-- Data to use follows --

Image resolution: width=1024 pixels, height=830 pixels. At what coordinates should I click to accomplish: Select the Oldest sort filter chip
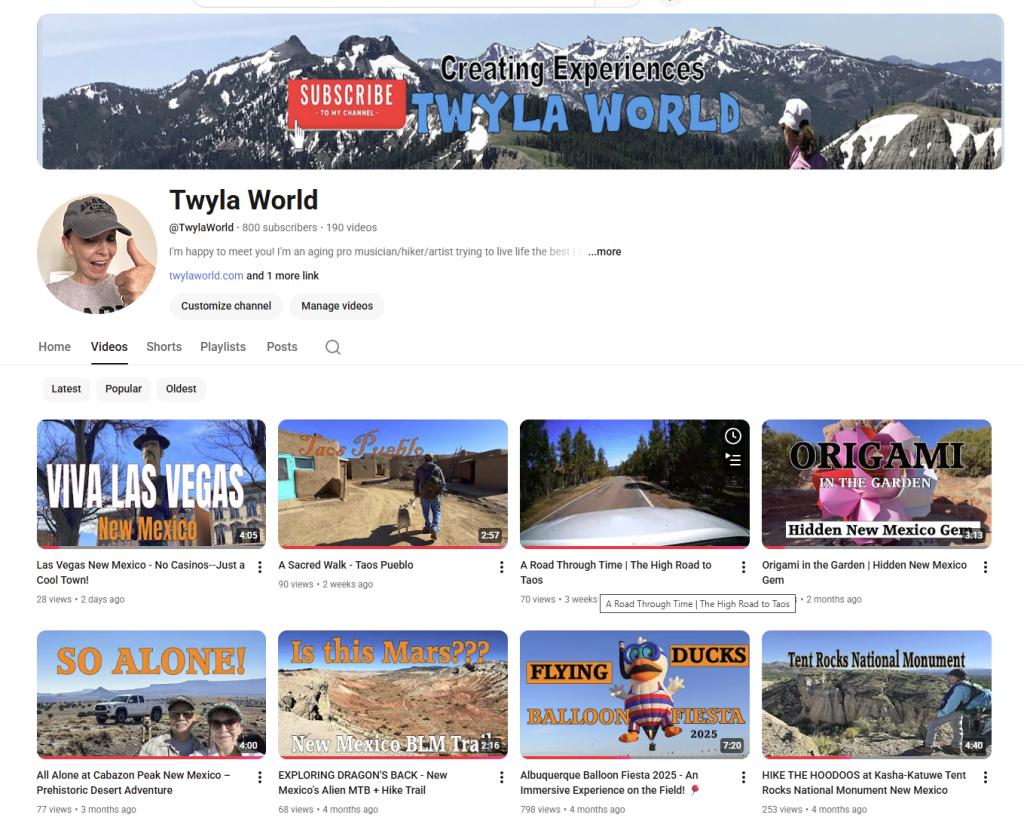tap(181, 389)
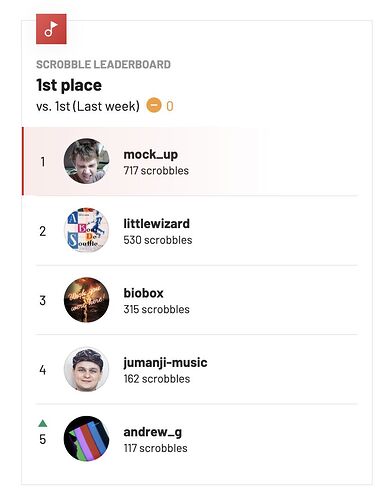This screenshot has height=500, width=387.
Task: Click the 1st place title
Action: coord(69,85)
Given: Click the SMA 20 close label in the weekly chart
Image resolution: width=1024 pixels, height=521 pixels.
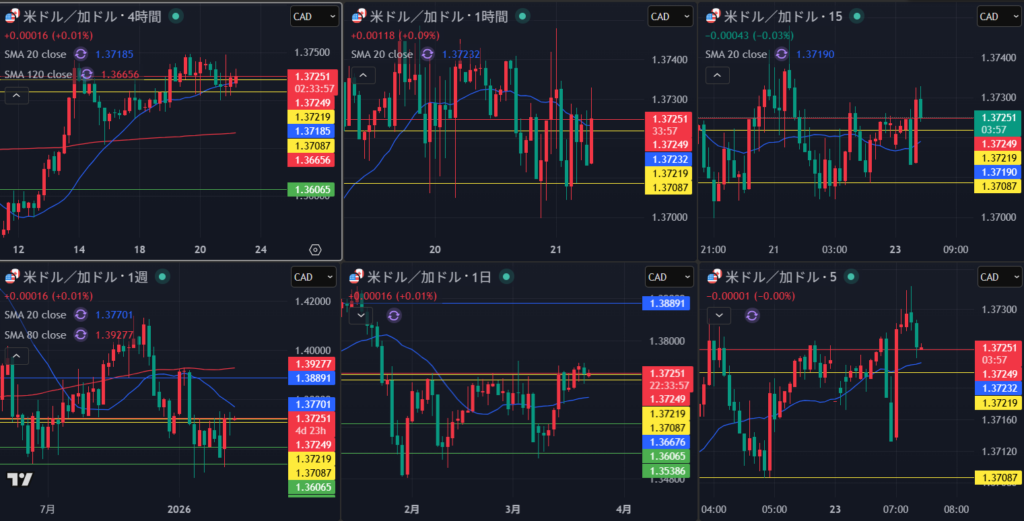Looking at the screenshot, I should point(36,313).
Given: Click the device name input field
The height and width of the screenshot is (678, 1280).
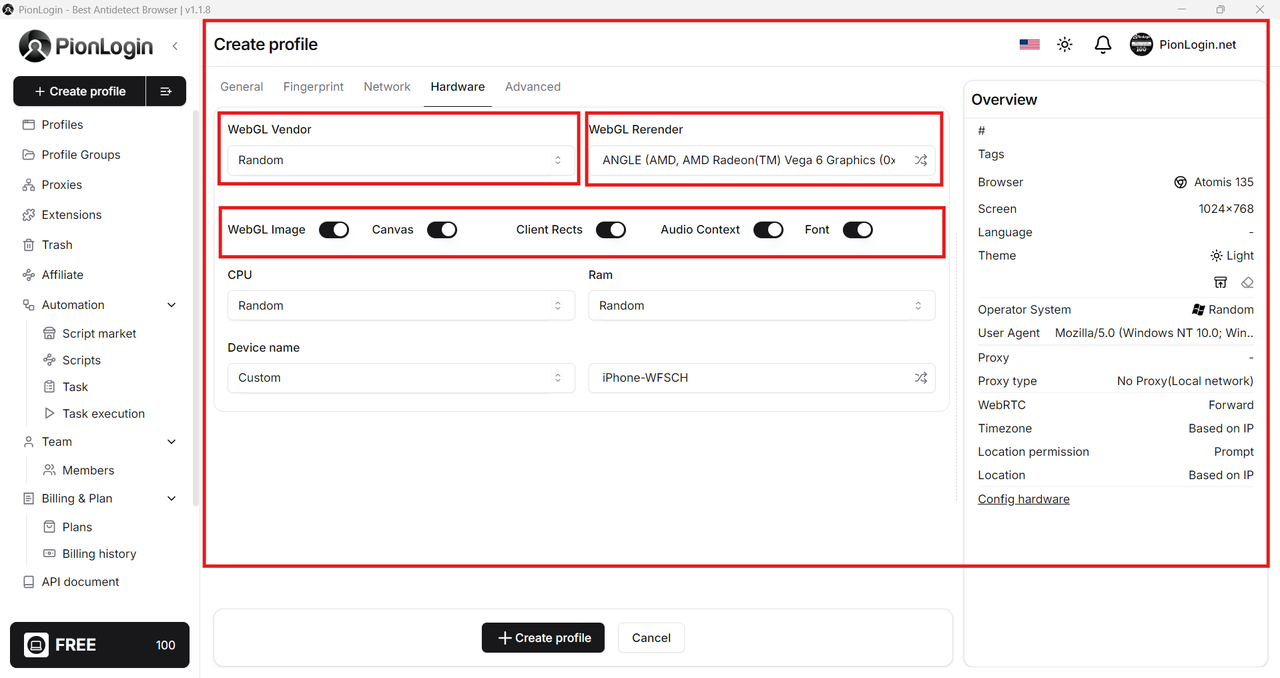Looking at the screenshot, I should (750, 378).
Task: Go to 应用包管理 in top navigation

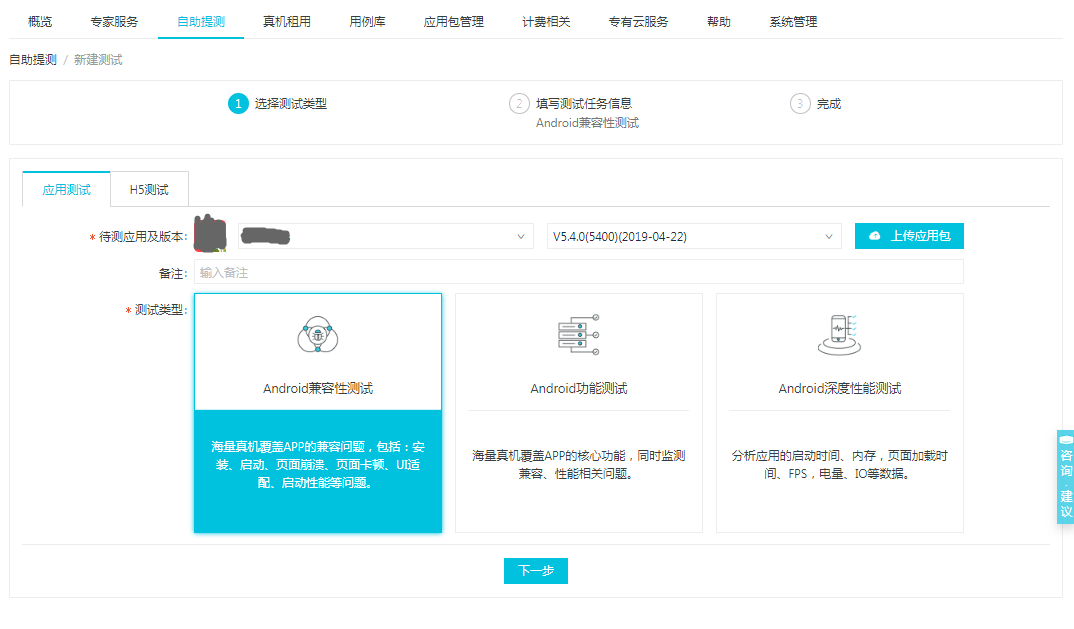Action: point(453,22)

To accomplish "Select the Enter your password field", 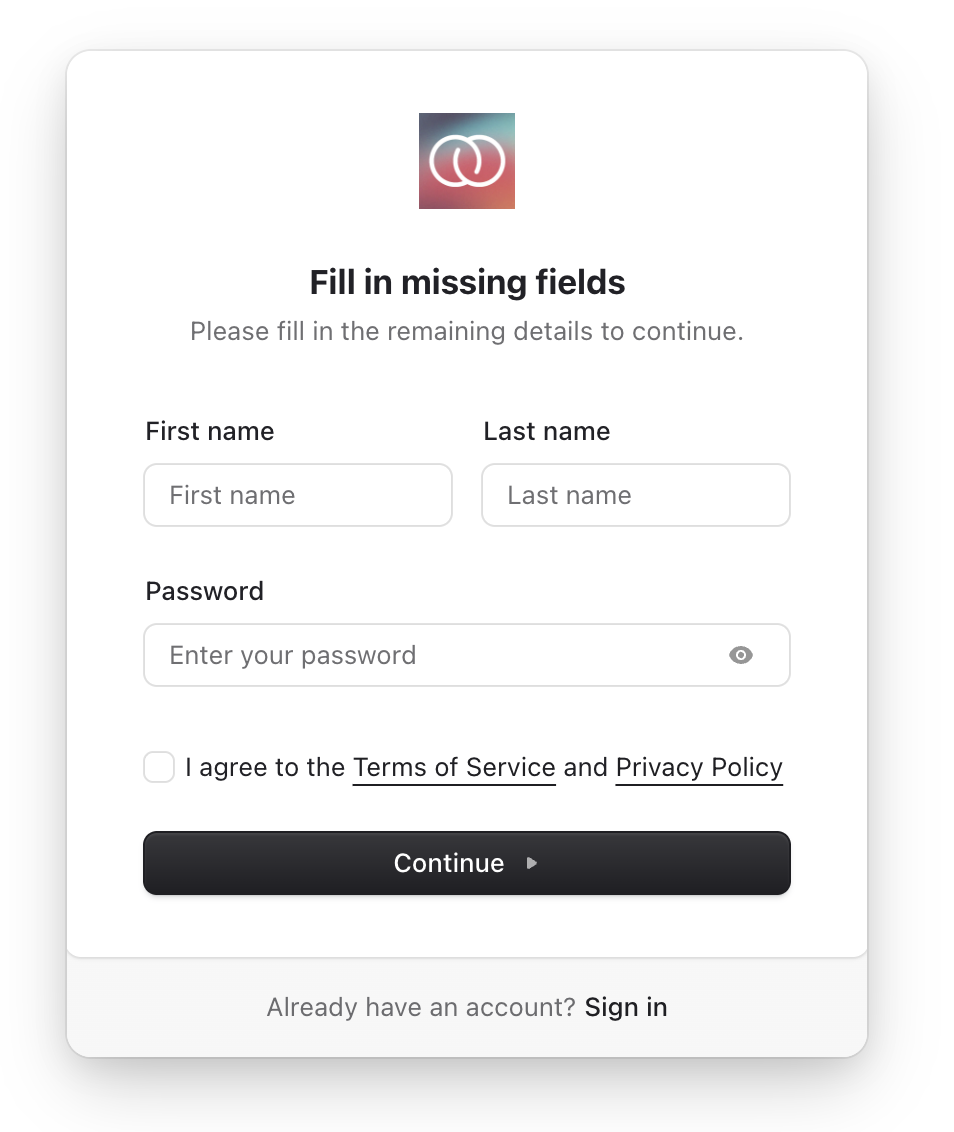I will [x=430, y=655].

-- Data to use concluded --

Assignment —
Which lines in the data above hold the string "Given"? Show each one.

Solution to the exercise —
Given: Click the SMA 20 close label in the weekly chart
Given: Click the device name input field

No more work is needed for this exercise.